Filósofo y polifacético, Camps tuvo un flechazo con los vinos naturales tras probarlos por primera vez en el restaurante Gresca, de Rafa Peña; fue el principio de un idilio que le llevó a formarse, investigar y terminar impulsando La Natural, su propio proyecto

Rafa Camps. 

Rafa Camps. 

Cedida

El idilio de Rafa Camps con los vinos naturales llegó de repente. Ni él mismo se lo esperaba. Fue en 2013 cuando, tras entrevistar a Rafa Peña, chef de Gresca, terminó cenando en su restaurante y probando una de sus botellas por primera vez. “Me estalló la cabeza”, confiesa. Y ya nunca pudo sacudirse esa semilla de encima, volcado en querer comprenderlo todo de ese movimiento que, entonces, estaba en fase iniciática. 

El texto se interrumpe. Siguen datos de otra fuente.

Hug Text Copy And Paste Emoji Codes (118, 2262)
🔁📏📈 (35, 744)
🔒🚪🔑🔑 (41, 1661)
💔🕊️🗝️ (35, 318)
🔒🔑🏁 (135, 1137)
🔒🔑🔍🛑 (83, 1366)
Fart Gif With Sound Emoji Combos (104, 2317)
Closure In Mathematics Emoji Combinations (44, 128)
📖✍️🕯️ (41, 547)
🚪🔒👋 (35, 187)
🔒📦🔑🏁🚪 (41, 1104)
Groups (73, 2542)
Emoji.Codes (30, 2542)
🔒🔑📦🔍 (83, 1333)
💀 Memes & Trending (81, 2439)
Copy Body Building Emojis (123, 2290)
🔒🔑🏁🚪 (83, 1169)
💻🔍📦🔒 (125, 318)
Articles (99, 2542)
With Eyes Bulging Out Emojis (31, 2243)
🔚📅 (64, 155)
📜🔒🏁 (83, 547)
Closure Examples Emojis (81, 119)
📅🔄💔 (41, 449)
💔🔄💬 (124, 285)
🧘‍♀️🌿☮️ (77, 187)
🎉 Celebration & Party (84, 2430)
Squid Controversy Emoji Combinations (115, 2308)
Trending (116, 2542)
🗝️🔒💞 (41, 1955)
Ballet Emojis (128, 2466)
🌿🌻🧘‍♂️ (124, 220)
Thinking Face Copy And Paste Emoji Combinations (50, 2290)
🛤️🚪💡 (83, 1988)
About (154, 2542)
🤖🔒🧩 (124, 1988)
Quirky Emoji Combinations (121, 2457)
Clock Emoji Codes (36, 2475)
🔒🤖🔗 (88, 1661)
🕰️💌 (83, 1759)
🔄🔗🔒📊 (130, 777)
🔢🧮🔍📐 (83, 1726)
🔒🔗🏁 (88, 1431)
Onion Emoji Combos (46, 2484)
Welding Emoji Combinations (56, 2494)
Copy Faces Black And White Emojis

Y dicho y hecho. A partir de esa cena, Camps se formó en sumillería y se empapó todo lo que pudo de los intríngulis de los vinos naturales, hasta que fundó La Natural, un proyecto que ensalza esta tipología y que, actualmente, elabora y vende sus propios productos. Filósofo contra la voluntad de su padre, como él mismo reconoce, también difunde esta tendencia con un toque diferencial, a través de catas y con el humor por bandera. Prueba de ello es su perfil de Instagram, con casi 14.000 seguidores, en el que el propio Rafa se propone desmontar los corsés de un sector que históricamente ha pecado de “demasiada solemnidad”.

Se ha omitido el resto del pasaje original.